> [INSTRUCTIONS TO FOLLOW]: Extract each line of the data that contains the word "View", matching case exactly.
=======
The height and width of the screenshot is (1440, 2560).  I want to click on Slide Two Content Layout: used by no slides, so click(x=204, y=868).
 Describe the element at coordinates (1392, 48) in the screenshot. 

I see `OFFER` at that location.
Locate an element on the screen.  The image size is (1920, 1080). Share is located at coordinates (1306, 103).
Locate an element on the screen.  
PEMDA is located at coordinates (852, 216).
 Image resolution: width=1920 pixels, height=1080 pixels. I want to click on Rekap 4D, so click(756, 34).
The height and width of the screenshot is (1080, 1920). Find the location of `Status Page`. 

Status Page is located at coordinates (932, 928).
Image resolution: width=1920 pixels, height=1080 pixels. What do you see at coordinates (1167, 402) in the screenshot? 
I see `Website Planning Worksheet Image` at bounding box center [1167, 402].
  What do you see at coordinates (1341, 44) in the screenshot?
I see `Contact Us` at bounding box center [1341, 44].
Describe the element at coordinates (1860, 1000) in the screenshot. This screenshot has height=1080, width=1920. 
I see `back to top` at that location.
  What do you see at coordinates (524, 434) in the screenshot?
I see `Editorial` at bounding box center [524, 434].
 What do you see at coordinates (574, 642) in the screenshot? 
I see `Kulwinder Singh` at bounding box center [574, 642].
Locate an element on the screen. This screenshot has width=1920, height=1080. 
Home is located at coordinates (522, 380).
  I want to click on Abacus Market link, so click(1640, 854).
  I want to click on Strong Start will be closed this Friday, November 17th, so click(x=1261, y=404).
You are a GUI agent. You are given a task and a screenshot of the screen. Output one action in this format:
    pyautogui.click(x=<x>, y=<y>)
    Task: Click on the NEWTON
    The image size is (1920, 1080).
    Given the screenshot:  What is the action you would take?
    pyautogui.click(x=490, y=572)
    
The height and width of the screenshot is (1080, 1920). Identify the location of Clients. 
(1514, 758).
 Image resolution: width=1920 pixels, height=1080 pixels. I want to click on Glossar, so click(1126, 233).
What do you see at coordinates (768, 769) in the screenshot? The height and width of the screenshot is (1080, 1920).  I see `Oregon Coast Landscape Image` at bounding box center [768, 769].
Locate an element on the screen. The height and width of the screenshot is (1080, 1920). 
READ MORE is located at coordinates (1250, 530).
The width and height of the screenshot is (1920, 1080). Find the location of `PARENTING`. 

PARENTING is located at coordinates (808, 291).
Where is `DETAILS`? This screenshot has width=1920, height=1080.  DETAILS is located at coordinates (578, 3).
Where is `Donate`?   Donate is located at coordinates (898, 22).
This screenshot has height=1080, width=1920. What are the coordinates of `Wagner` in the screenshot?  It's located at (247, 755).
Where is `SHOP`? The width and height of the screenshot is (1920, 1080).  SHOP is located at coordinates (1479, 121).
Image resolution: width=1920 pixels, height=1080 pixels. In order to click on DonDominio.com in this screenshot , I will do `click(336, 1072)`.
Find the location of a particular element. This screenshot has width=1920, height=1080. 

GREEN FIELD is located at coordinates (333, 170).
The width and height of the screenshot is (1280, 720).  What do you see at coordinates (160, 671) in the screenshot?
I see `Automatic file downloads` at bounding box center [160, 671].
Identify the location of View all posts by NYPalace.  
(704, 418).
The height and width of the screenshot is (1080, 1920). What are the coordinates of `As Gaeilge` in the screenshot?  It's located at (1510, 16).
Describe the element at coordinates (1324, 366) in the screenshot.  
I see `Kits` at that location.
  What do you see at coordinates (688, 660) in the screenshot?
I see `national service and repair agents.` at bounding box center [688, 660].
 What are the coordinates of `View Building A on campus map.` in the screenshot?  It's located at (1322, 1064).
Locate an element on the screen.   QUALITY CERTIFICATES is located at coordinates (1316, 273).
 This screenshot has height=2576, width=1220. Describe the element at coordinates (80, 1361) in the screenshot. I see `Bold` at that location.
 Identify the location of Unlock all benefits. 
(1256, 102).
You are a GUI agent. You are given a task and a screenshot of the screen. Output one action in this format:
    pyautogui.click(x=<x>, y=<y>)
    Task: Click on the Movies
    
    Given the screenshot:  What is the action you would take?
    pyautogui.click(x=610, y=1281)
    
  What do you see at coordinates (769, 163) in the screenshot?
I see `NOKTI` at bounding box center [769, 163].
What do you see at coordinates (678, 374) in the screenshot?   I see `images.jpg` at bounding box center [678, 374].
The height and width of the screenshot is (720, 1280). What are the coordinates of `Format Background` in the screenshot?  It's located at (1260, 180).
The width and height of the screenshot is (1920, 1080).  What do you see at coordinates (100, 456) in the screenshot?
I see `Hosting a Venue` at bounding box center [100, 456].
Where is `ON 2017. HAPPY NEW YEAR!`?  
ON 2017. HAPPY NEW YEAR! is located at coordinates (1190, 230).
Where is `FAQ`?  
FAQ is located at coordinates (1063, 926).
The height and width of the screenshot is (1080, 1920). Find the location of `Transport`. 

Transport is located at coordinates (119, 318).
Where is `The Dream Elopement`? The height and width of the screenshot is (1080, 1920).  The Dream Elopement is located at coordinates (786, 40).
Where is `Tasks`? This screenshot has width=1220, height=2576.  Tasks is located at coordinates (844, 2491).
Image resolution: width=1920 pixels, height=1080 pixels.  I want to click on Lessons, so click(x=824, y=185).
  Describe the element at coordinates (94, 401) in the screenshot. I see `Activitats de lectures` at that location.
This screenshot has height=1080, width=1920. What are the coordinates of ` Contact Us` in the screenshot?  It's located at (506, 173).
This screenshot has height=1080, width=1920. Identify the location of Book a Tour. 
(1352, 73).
=======
> [WRITTEN SOLUTION]:
Identify the location of View all posts by NYPalace.  
 What are the coordinates of `View Building A on campus map.` in the screenshot?  It's located at (1322, 1064).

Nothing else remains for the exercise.